## [YOUR OBJECTIVE]
Given the material below, output exactly the lines from the line with "This screenshot has width=1244, height=532." to the line with "Task: Toggle directory comparison icon", both ends included, and no other lines.

## [INFORMATION SHOWN]
▼▼▼
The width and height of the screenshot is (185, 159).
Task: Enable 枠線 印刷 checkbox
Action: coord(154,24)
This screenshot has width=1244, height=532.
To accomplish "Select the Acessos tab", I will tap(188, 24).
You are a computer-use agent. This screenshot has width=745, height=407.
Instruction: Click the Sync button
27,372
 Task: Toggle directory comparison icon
▲▲▲
▼▼▼
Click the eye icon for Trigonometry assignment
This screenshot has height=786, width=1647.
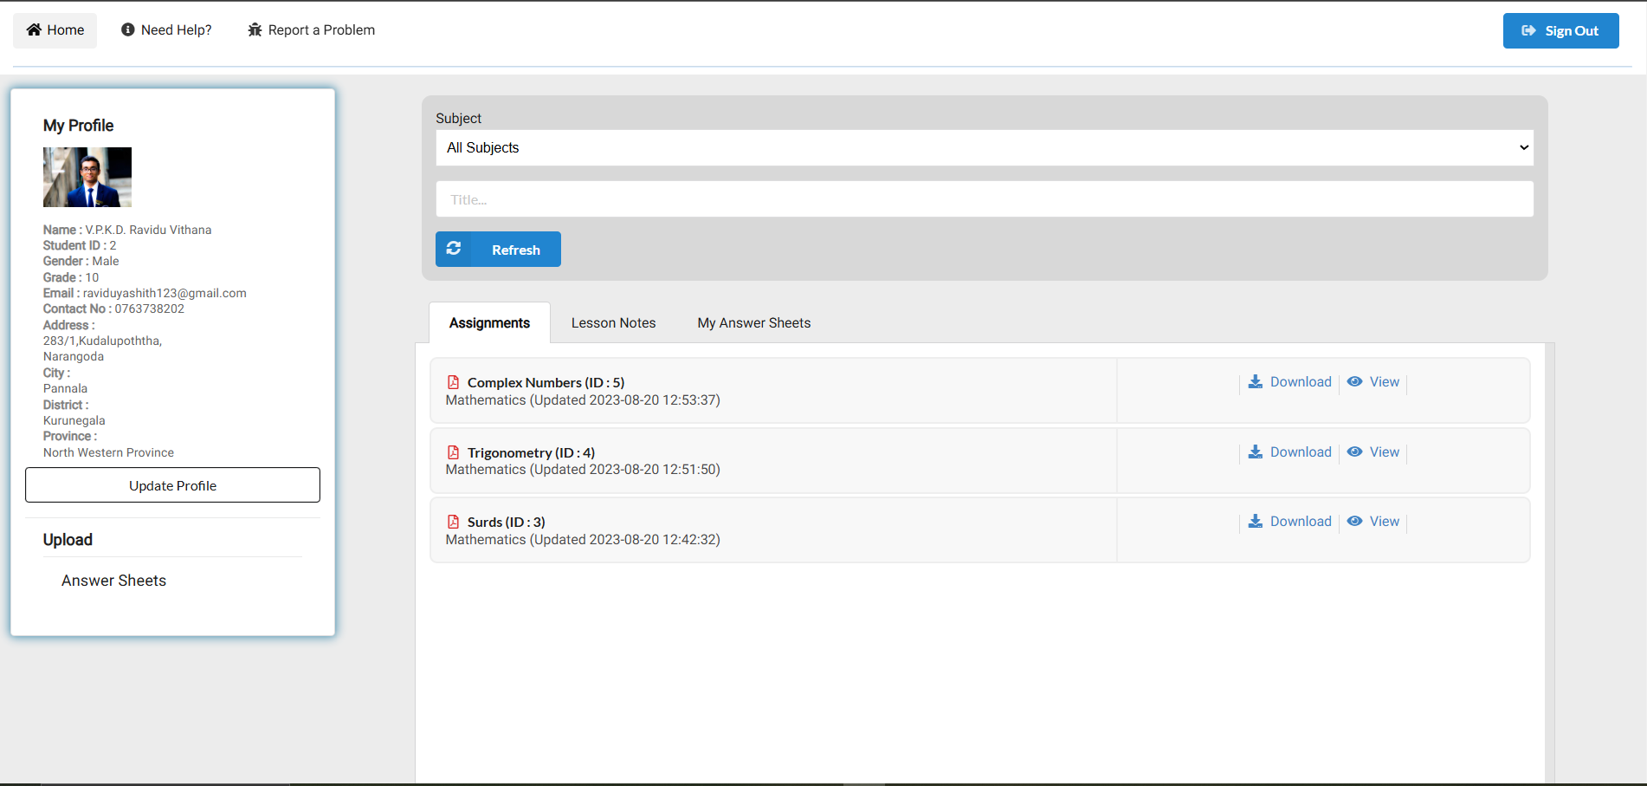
▲▲▲
## [ANSWER BOX]
This screenshot has width=1244, height=532.
To accomplish "Select the Acessos tab", I will tap(188, 24).
You are a computer-use agent. This screenshot has width=745, height=407.
Instruction: Click the Sync button
27,372
 Task: Toggle directory comparison icon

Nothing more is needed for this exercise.